So too, the transbuddhists.org interviewee claimed:

Equanimity, or acceptance, is another teaching that may have particular implications for trans* folks, being that many of us are at odds with the body, name, gender categorization that we were given at birth and go to lengths to change them in order to be more at peace with ourselves as we walk in the world.

And my comment continued:

As I understand the dharma, if you need to change something outside of your mind in order to be more at peace with yourself, you’re doin’ it wrong.

None of this is intended to deny that the slights faced daily by trans* people are injustices. Rather, it’s to point out that Buddhism is supposed to be about things that are more important than justice.

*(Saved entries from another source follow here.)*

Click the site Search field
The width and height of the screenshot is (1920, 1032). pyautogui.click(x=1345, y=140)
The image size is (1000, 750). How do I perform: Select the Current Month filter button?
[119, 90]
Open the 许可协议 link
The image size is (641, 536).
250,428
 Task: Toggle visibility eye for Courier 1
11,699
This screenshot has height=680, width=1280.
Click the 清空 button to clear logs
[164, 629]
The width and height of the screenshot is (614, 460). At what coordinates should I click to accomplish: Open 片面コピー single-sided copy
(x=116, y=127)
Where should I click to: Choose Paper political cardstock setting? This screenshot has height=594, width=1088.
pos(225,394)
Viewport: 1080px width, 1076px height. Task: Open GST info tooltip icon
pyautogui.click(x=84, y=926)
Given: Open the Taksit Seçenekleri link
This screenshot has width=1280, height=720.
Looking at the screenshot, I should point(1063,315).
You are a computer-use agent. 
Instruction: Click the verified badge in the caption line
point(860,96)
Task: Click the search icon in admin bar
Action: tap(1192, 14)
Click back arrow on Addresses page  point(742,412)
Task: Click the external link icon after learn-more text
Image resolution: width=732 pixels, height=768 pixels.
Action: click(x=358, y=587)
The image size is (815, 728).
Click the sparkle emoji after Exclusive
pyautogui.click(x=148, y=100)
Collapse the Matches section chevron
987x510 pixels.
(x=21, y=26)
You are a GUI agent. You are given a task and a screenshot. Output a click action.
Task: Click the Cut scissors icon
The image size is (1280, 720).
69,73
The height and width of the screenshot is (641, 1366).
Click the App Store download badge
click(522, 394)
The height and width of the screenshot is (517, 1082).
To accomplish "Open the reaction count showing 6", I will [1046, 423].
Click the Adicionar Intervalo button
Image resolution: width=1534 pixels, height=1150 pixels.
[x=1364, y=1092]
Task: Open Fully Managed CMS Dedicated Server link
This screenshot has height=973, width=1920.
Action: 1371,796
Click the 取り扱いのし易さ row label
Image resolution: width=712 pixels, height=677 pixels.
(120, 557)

From there, the conversation began in earnest. Justin replied, in part:

it sounds like you are jumping to the ultimate truth in Buddhism as a response to people’s conventional suffering. If so, that would be like the sort of “spiritual bypassing” discussed elsewhere in cases such as racism and gender inequality in Buddhism. Of course, in the ultimate level there is no injustice, there is no gender, there is no race, sex, class, etc, but in our conventional reality these things need to be addressed to help remove the structures that bring suffering to those who fall outside “our” group.

I then asked Justin whether there were any premodern Buddhist texts that applied the rubric of ultimate and conventional truth to suffering in this way – the terms are usually not used that way, in my experience. I added the caveat that I’ve defended such innovation a number of times before – but that I think it’s important to acknowledge that it is innovation.)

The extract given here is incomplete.